Since 1970, he served as a Member of the Management Board of Allianz Lebensversicherungs-AG, Stuttgart. Since 1985, he served as Deputy Member of the Board of Management of Allianz Versicherungs-AG, Munich and is responsible for Asset Management since 1986. Since 1990 he was responsible for Human Resources of Allianz Versicherungs-AG, Munich. From 1991 to 1999, he was responsible for Group Finance as Member of the Board of Management of Allianz AG. He has been a Member of the Supervisory Board of Allianz AG (Munich) since 2000, and a Member of the Supervisory Board of Allianz AG (Germany), since April 17, 2002.

On 31 December 1999, Breipohl, then the board member responsible for finance at Allianz AG, retired at his own request. His area of responsibility was divided into two posts: one of "Finance" (a traditional chief financial officer position, held by Paul Achleitner), and one of "Asset Management and Other Financial Services" (which deals with third-party asset-management for private clients, held by Joachim Faber). He had been part of the financial department of Allianz AG from 1991 to 1999, and was the chief financial officer there as of 1999.

Breipohl has been a Director of a large number of European companies. As Head of Group Finance at Allianz, Breipohl was designated by Euromoney as "Europe's biggest investor". He is an International Advisor of Goldman Sachs.

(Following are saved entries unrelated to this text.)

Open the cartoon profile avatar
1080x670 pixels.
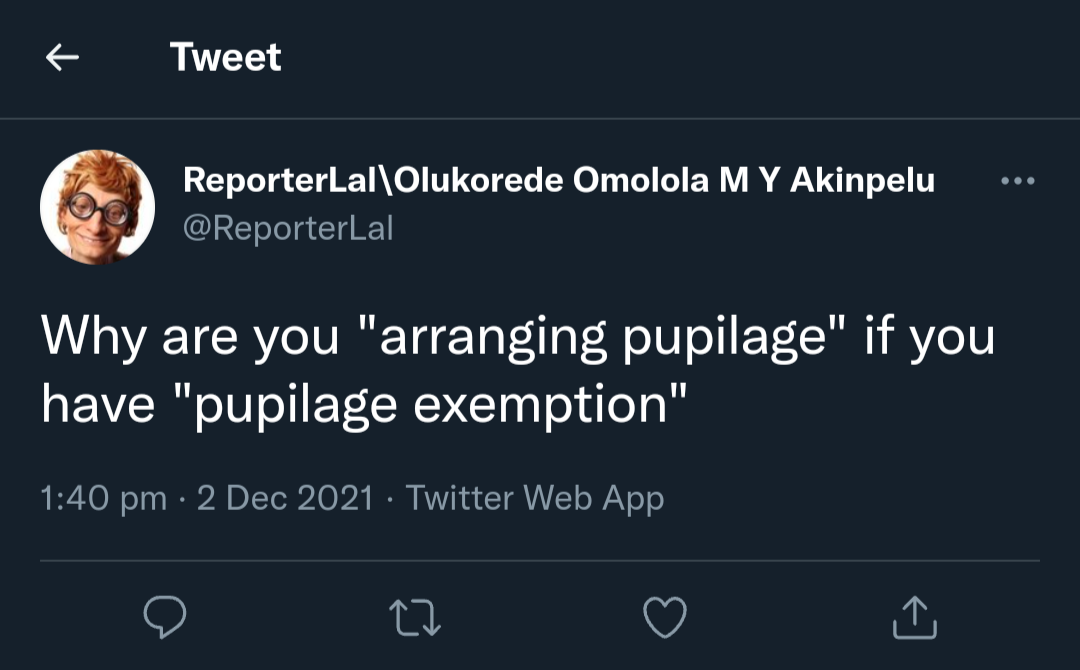(x=97, y=207)
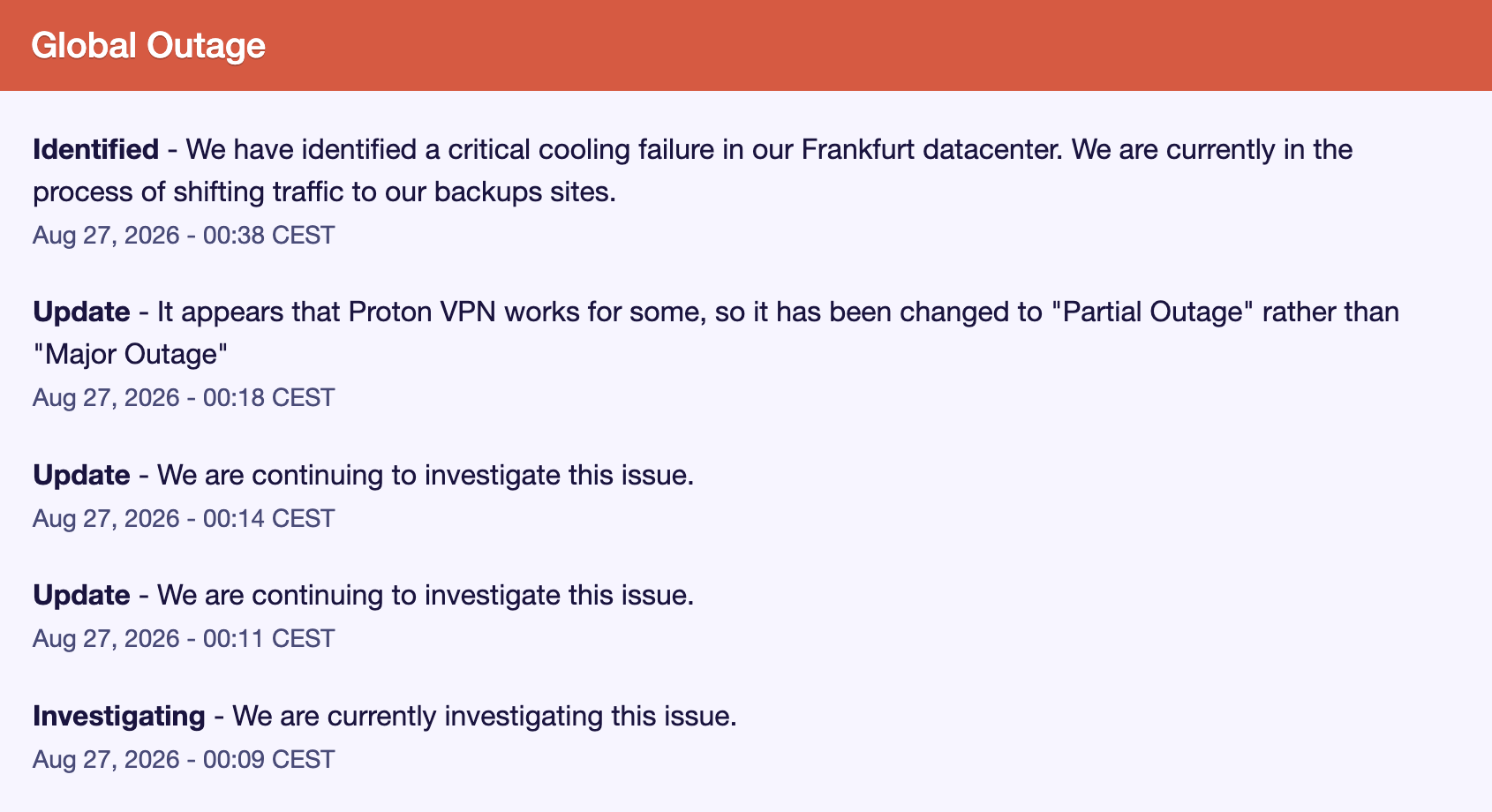Click the 00:11 CEST timestamp

point(184,638)
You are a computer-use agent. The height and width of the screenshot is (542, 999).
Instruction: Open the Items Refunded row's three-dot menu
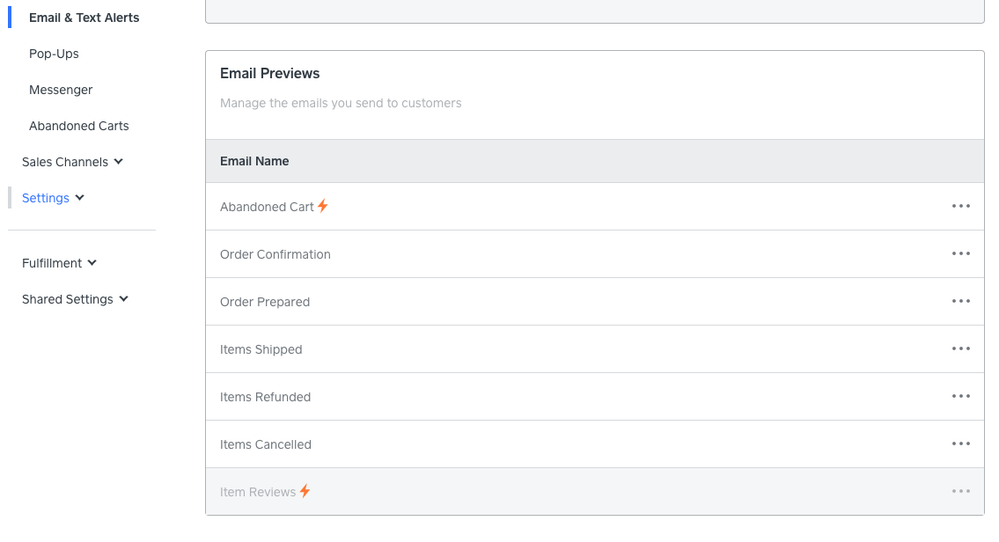pyautogui.click(x=960, y=396)
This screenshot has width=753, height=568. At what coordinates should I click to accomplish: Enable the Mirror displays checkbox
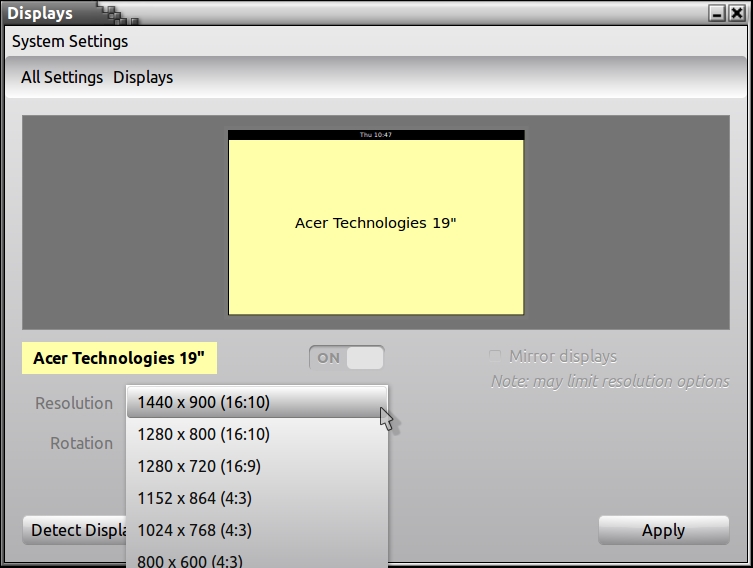(495, 356)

On 29 June 2003, the Società Metallurgica Italiana announced that Breipohl was the new chairman of the supervisory board of KME AG (a German industrial company wholly owned by GIM-SMI, an Italian group).

At the end of the Annual General Meeting of Atos Origin on 12 June 2008 (an event held in Paris), Breipohl tendered his resignation, as in accordance with an agreement signed with Centaurus Capital and Pardus Capital Management on 28 May 2008. In June 2008, Breipohl resigned from the Supervisory Board of Atos Origin.

An organization named the "Dr. Diethart Breipohl Asset Club", named after him, was founded in Munich on 2 December 1999.

== Personal life ==
Breipohl is married.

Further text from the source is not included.